# Ubuntu System Requirements



## teen (Jun 15, 2006)

My system config-
P4 2.41 ghz
248 MB DDR RAM (Total 256 MB but 8 MB is used for Graphics memory)
40 GB HDD
What are the minimum system requirements for Ubuntu Desktop to run on y system ?

I saw this as the system reqirements and freaked out.
*en.wikipedia.org/wiki/Ubuntu_(Linux_distribution)#Hardware_Requirements


----------



## GNUrag (Jun 15, 2006)

These are the recommended requirements for pleasant user experience. Minimum system config is much lower. 
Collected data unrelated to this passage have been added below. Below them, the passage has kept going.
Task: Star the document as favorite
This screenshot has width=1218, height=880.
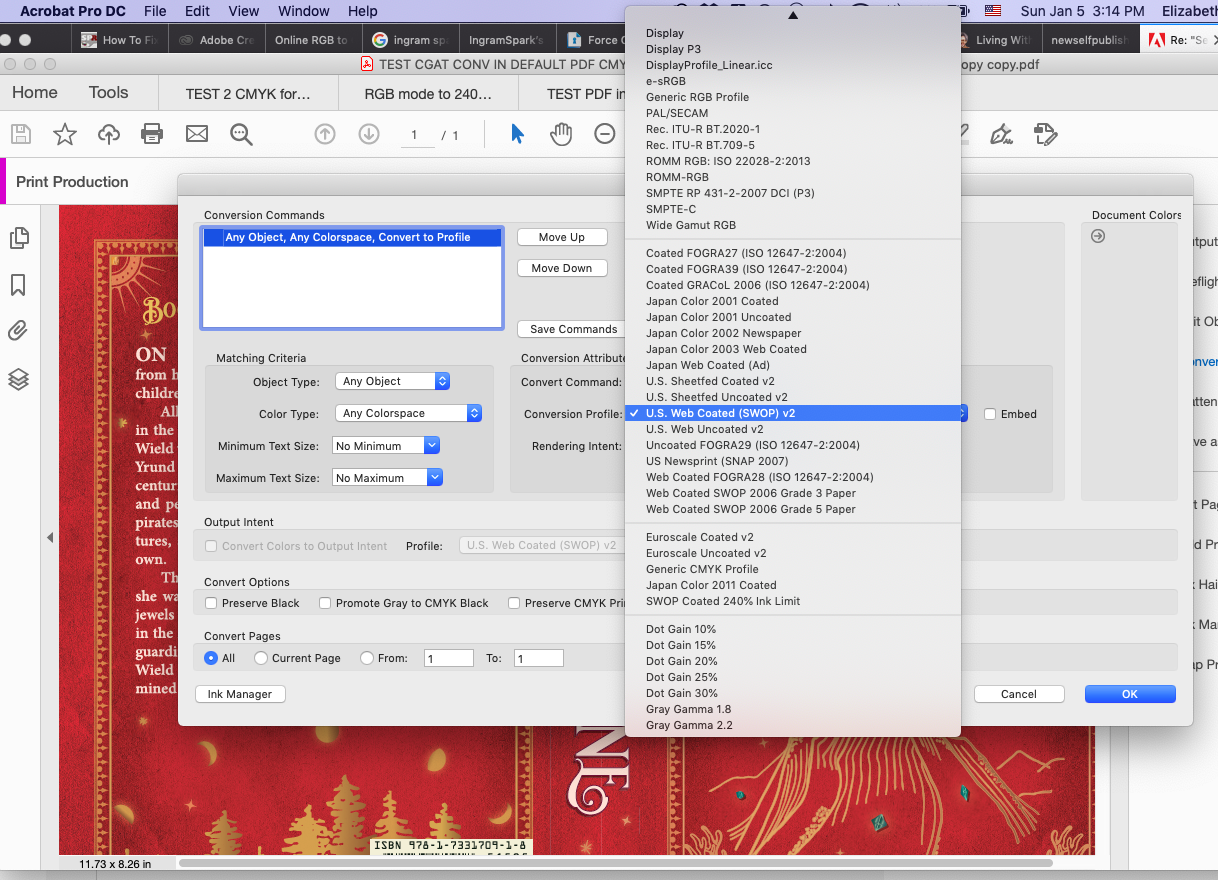Action: pyautogui.click(x=64, y=133)
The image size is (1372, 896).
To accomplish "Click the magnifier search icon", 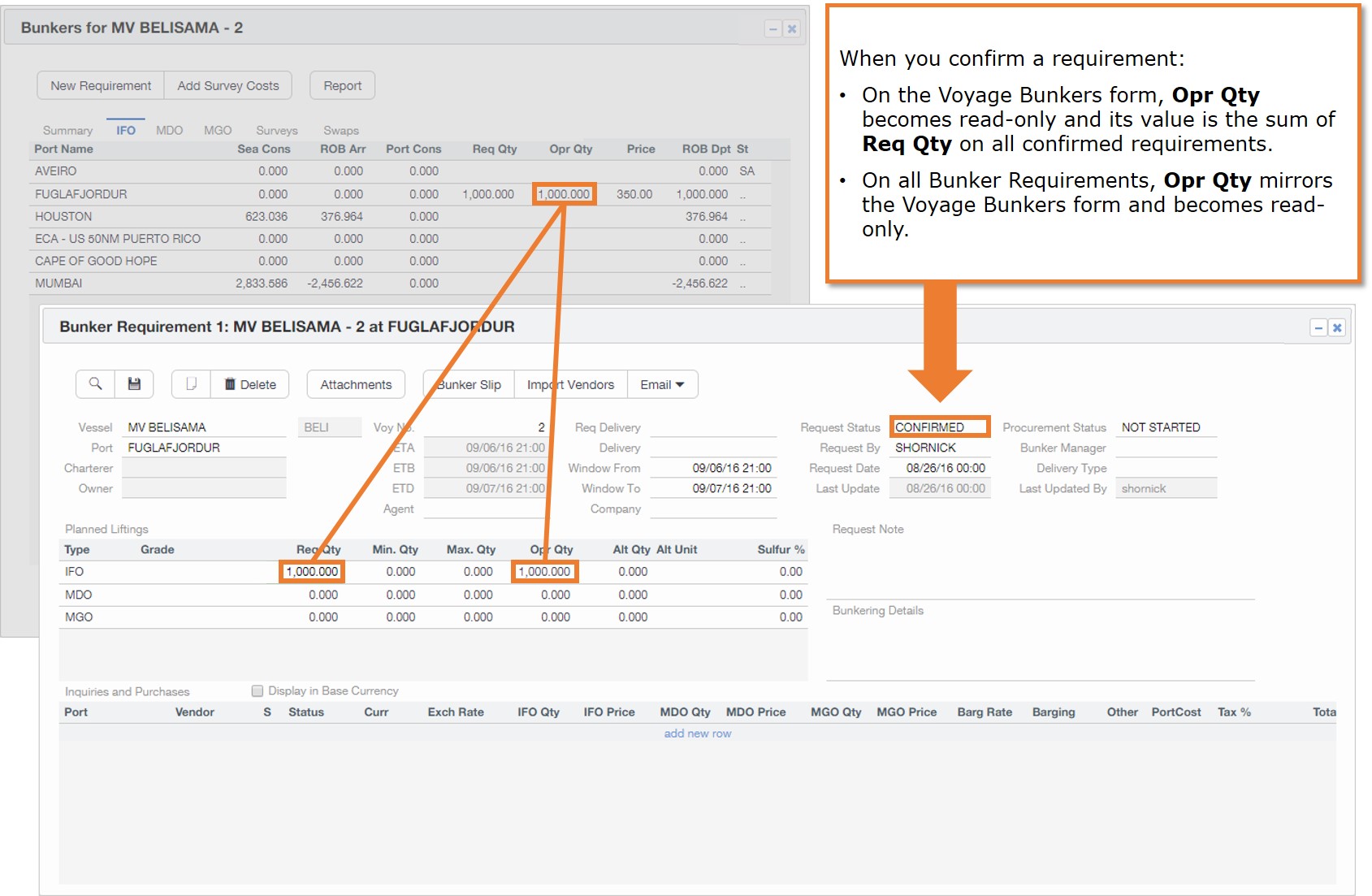I will pos(95,384).
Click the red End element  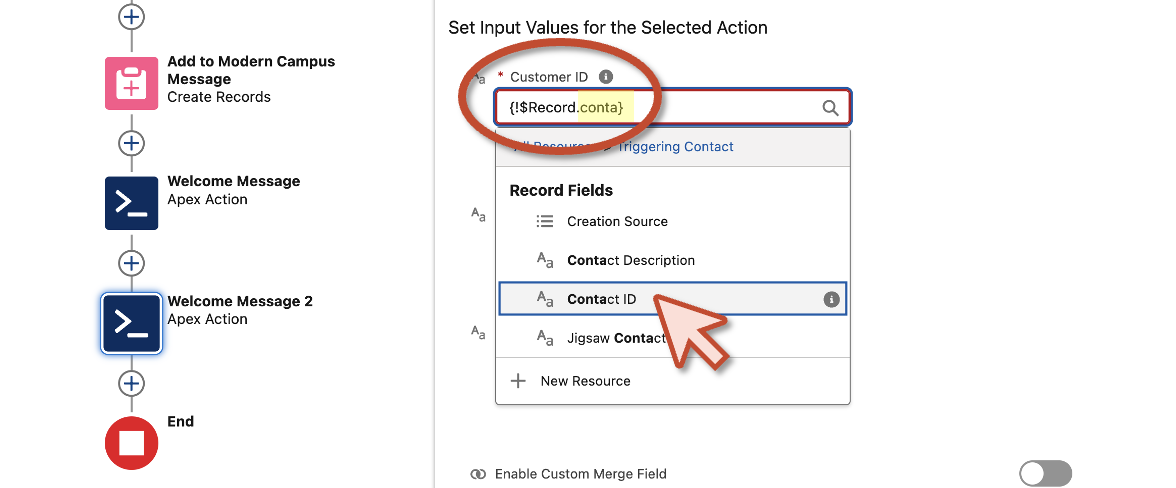tap(131, 443)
You might want to install Xubuntu if your hardware is from the WorldWar 2 era .


----------



## mehulved (Jun 15, 2006)

What's there to freak out? It's nothing higher than Windows XP that is run by many people with config like yours, maybe you too.
And the problem only seems is with RAM. You can then install XFCE (procedure is shown herewww.ubuntuguide.org).
Your computer will run very smooth.
I myself have run Ubuntu 5.10 under similar config, infact my processor is only 2 GHz.
Adding 512MB module or RAM did help a lot. But, unless you want to do some work that will take up lot of RAM you won't need any more RAM. In fact using XFCE, it will run a lot faster.


----------



## JGuru (Jun 15, 2006)

Your configuration is good enough. If you have more RAM your System will
be more faster. Ubuntu will also run well on 700 GHZ  , 128 MB RAM. But it
would be a little slower. So go ahead and install Ubuntu.


----------



## vignesh (Jun 15, 2006)

Your configuration is more than enough...


----------



## mak1012 (Jul 20, 2007)

yor config is fine but dont try to install with live cd get alternate cd or go for xubutu.


----------



## saurabh kakkar (Jul 26, 2007)

mehulved said:
			
		

> What's there to freak out? It's nothing higher than Windows XP that is run by many people with config like yours, maybe you too.
> And the problem only seems is with RAM. You can then install XFCE (procedure is shown herewww.ubuntuguide.org).



can u post the code to install XFCE on ubuntu 7.04 as onwww.ubuntuguide.org

i can see only 
	
	



```
sudo aptitude install xubuntu-desktop
```


----------



## zyberboy (Jul 26, 2007)

@teen
256mb ram is just enough for ubuntu or else go for xbuntu


----------



## mehulved (Jul 26, 2007)

saurabh kakkar said:
			
		

> can u post the code to install XFCE on ubuntu 7.04 as onwww.ubuntuguide.org
> 
> i can see only
> 
> ...


 That's about it. Nothing more. Cos xubuntu-desktop is a meta package which calls all the related packages that are needed.


----------



## QwertyManiac (Jul 26, 2007)

Are you the same teen of the wordpress.com fame?  You should be, your ids are the same. (IM I mean). I thought you already did use Ubuntu?


----------



## gary4gar (Jul 26, 2007)

<No use now>


----------



## praka123 (Jul 27, 2007)

hmm..lotta new ppl revives loong old threads


----------